Create a temporary reinsurance program to collect payments from health insurers in the individual and group markets to provide payments to plans in the individual market that cover high-risk individuals.

Require qualified health plans to meet new operating standards and reporting requirements.

Create the Consumer Operated and Oriented Plan (CO-OP) program to foster the creation of non-profit, member-run health insurance companies in all 50 states and the District of Columbia to offer qualified health plans. (Appropriate $6 billion to finance the program and award loans and grants to establish CO-OPs by July 1, 2013)

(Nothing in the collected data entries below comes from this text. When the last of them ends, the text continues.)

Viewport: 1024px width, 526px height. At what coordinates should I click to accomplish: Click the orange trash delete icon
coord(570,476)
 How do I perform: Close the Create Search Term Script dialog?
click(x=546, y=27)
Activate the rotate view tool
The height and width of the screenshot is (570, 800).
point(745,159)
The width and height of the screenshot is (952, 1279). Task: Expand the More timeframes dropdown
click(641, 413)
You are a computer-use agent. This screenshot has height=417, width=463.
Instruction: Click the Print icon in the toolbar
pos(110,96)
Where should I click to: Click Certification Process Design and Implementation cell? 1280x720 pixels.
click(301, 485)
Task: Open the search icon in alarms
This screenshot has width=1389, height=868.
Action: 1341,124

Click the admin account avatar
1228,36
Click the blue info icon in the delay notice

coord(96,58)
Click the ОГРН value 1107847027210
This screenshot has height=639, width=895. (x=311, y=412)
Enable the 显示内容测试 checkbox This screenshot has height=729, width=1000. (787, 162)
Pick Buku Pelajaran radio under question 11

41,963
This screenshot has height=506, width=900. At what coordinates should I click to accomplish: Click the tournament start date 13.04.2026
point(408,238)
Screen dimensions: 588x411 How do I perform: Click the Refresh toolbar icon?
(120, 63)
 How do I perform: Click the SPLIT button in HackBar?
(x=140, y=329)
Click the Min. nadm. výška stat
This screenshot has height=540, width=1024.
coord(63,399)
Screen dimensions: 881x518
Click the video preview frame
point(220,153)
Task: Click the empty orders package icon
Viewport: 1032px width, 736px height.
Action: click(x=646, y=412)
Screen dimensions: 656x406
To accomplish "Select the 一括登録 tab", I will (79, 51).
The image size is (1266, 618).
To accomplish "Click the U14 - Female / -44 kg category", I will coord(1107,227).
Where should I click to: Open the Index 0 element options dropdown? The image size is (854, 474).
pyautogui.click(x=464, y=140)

Simplify health insurance administration by adopting a single set of operating rules for eligibility verification and claims status (rules adopted July 1, 2011; effective January 1, 2013), electronic funds transfers and health care payment and remittance (rules adopted July 1, 2012; effective January 1, 2014), and health claims or equivalent encounter information, enrollment and disenrollment in a health plan, health plan premium payments, and referral certification and authorization (rules adopted July 1, 2014; effective January 1, 2016). Health plans must document compliance with these standards or face a penalty of no more than $1 per covered life. (Effective April 1, 2014)

Require insurers to raise the age limit for dependents up to age 26 on all policies.

The federal government will begin to regulate the “medical-loss ratio” of individual and group plans to guarantee they spend a certain percentage of premium costs on medical care instead of administrative costs. This will lead to insurers cutting back on customer benefits like managing provider networks and facilitating the coordination of care.

Establish a temporary national high-risk pool to provide health coverage to individuals with pre-existing medical conditions. (Effective 90 days following enactment until January 1, 2014)

Create a temporary reinsurance program for employers providing health insurance coverage to retirees over age 55 who are not eligible for Medicare. (Effective 90 days following enactment until January 1, 2014)

Prohibit individual and group health plans from placing lifetime limits on the dollar value of coverage and prior to 2014, plans may only impose annual limits on coverage as determined by the Secretary. Prohibit insurers from rescinding coverage except in cases of fraud and prohibit pre-existing condition exclusions for children.

Require qualified health plans to provide at a minimum coverage without cost-sharing for preventive services rated A or B by the U.S. Preventive Services Task Force, recommended immunizations, preventive care for infants, children, and adolescents, and additional preventive care and screenings for women.